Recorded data
▼

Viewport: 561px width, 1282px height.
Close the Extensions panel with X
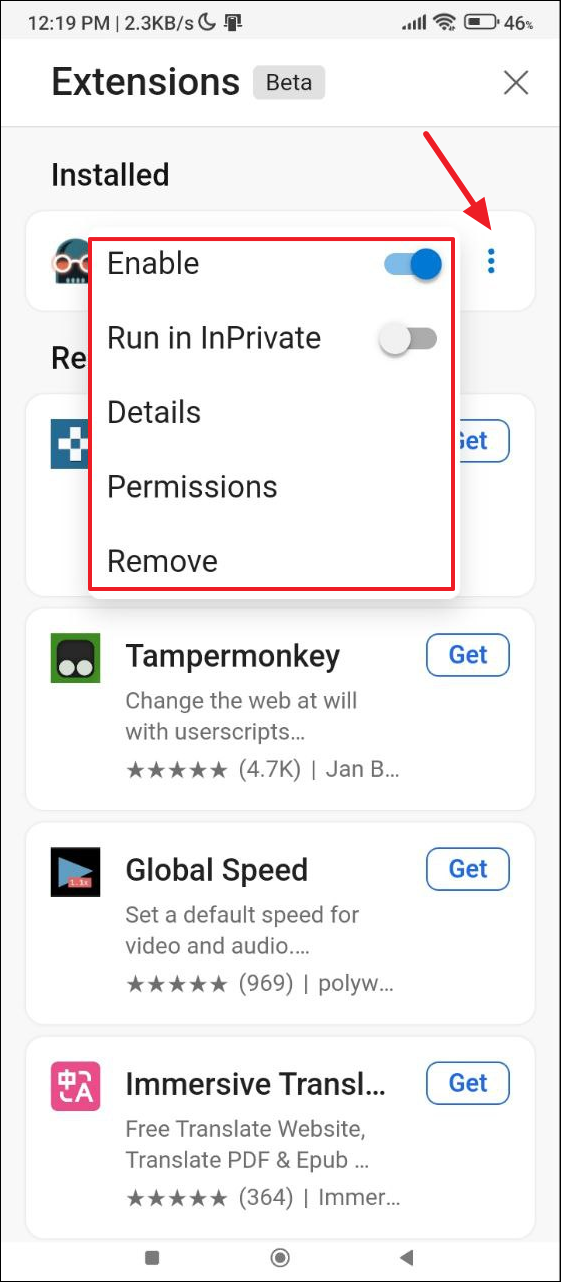point(516,82)
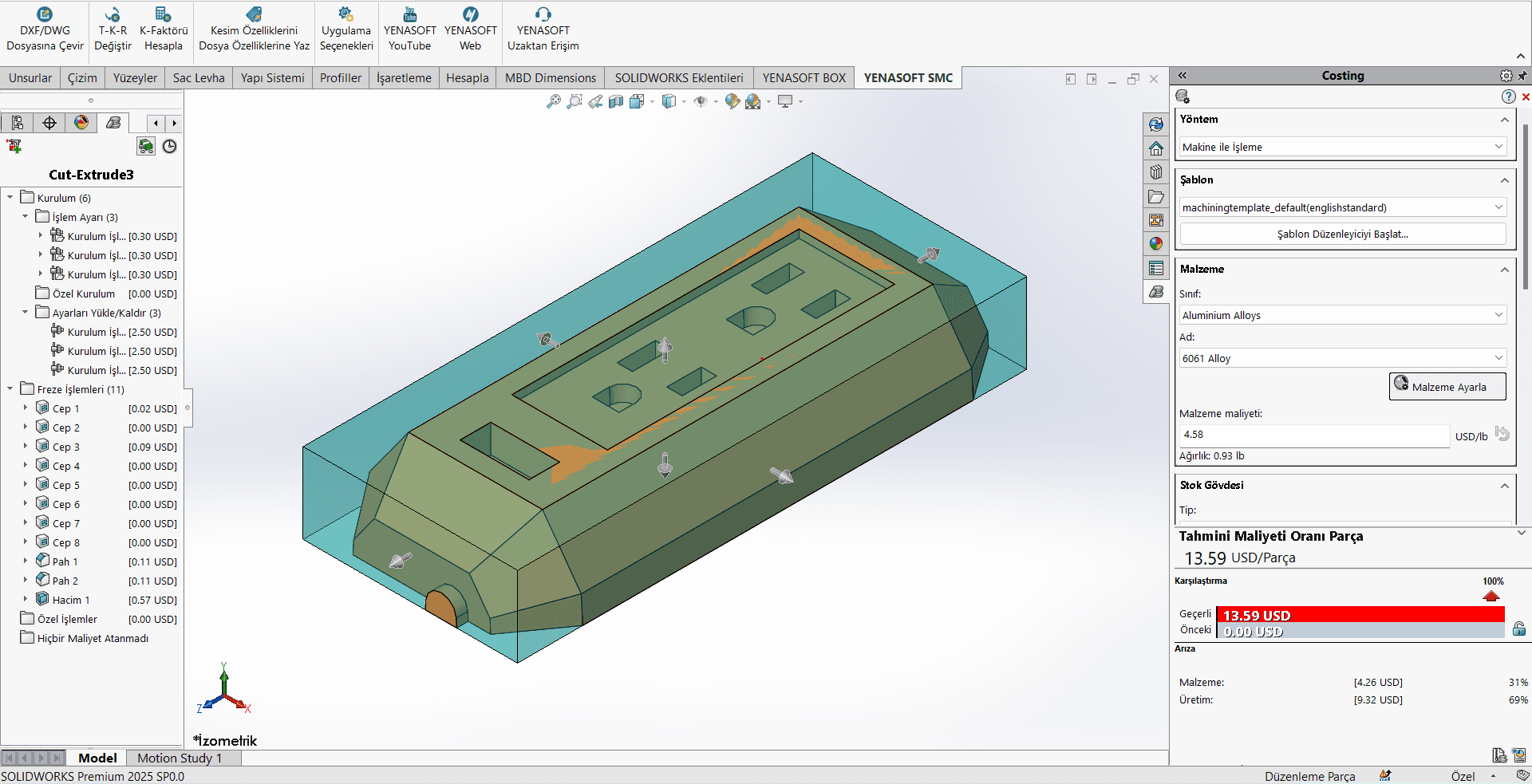This screenshot has width=1532, height=784.
Task: Collapse the Malzeme section
Action: coord(1504,270)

▲

:: GIVEN INSTRUCTION ::
Reproduce every line of the records above word for word, omitting the pictures.

:: COMPLETE OUTPUT ::
Viewport: 561px width, 1282px height.
Close the Extensions panel with X
point(516,82)
This screenshot has width=1532, height=784.
Task: Collapse the Malzeme section
Action: coord(1504,270)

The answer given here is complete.